Well, it turns out if I run the exact code in my rails console, it works just fine. In a Delayed::Job task, User.first.valid? raises an ArgumentError, but in the rails console it just returns true.

Seriously. What the fuck.

My hackety-hack monkeypatch is just to throw this in my environment:

module ActiveRecord
  module Callbacks
    def deprecated_callback_method(symbol)
    end
  end
end

Which seems like it could be potentially bad, but if the deprecated callback method is deprecated, why would I want to use it anyway? Like I said, I don’t think I’m actually using any deprecated callbacks, but who really knows.

My job queue works again. I’m moving on.

Rails 3 “No route matches” error when it frickin’ matches!

May 31st, 2011

I’m upgrading SproutRobot to Rails 3, and have been battling a mountain of bugs that resulted from the upgrade. I’ve been feeling a bit guilty about not posting all my findings here, but there are just so MANY little things, and I’ve got so much crap to get though.

But this one I had to post. I was getting this error in my tests when submitting a form that updates my User model, via the :zip action:

No route matches "/users/100/zip"

Of course my `rake routes` shows a perfectly good route!

zip_user POST /users/:id/zip(.:format) {:action=>"zip", :controller=>"users"}

It turns out you need to be careful not to use POST in your routes file when you really mean PUT:

resources :users do
  member do
    post :zip # will not work
    put  :zip # will work just super!
  end
end

This sort of baffles me, because the form itself says method=”POST” in the HTML. I’ve never quite understood the wizardry associated with POST forms that somehow become PUT actions in Rails. How does it know I didn’t actually want to do a POST?

Regardless. That’s one more stupid bug squashed.

ActiveRecord instance defaults (that stay out of the database)

April 4th, 2011

There a decent amount of debate out there about how to set defaults for ActiveRecord objects.

There are a variety of suggestions out there, but for SproutRobot I need a few unique properties.
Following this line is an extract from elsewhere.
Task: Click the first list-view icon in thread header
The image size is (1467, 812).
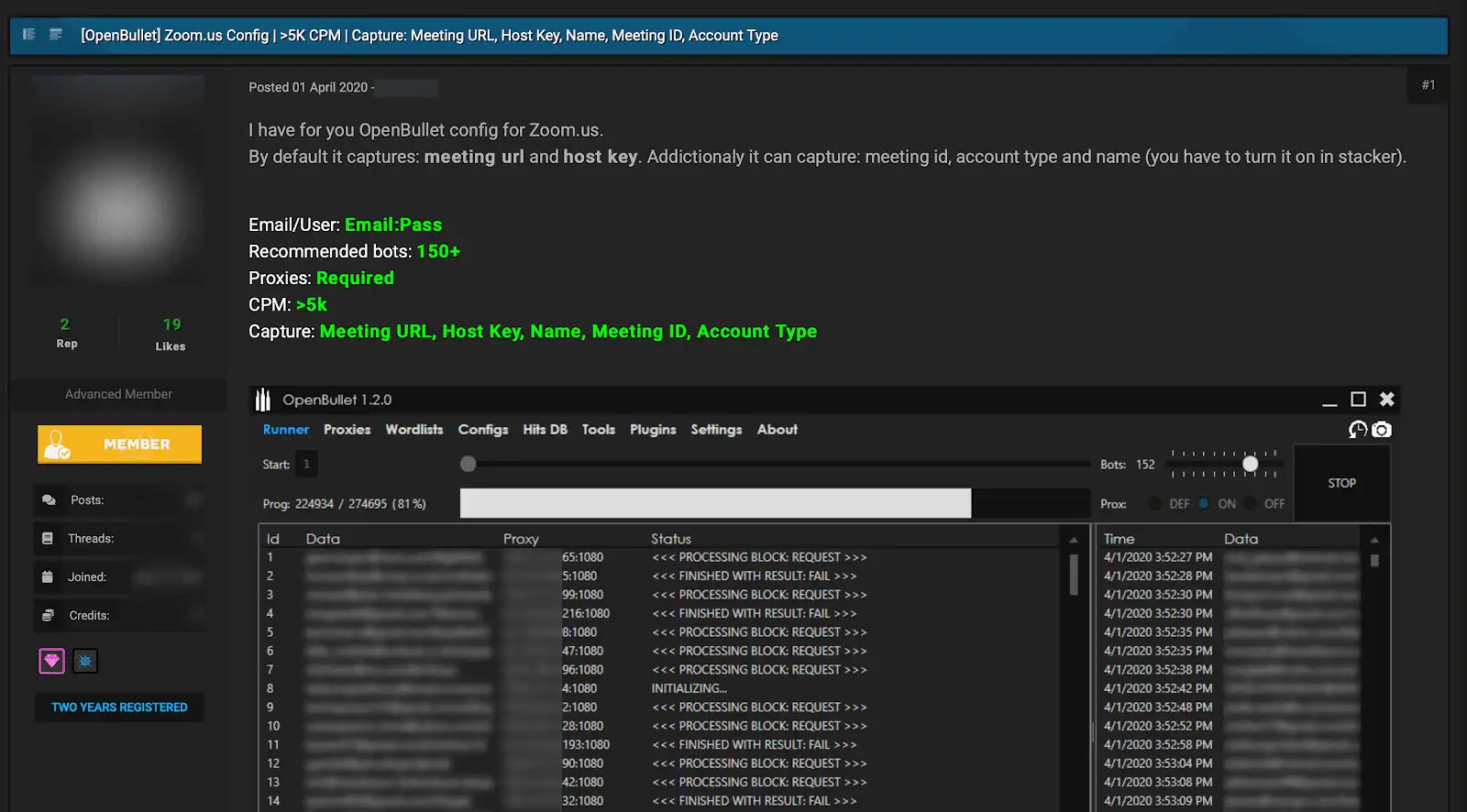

First, the defaults need to stay out of the database. The database is for values that we are sure of. Defaults are guesses. I don’t want to mix the two up.

Second, when I’m editing objects, I need to tell which fields haven’t been set. That means to the edit form, the object has to pretend like it doesn’t know about the defaults.

And third, I want to do this as simply as possible, without getting into weird field names, like “custom_such_and_such” and “such_and_such_or_default”.

So, what I ended up doing was adding a default? flag to the object, and rewriting the read accessors to conditionally use the defaults:

class Variety
  def without_defaults
    @no_defaults = true
    self
  end
 
  {
    :days_to_thinning => 20,
    :days_to_sprout => 14,
    :days_to_harvest => 70
  }.each do |symbol,value|
    define_method symbol do
      self[symbol] || (value unless @no_defaults)
    end
  end
end

This means on my form I can just do:

variety = Variety.find_by_id(params["id"]).without_defaults

And that instance won’t use any defaults, but all other instances will. And my code can just use the standard field names.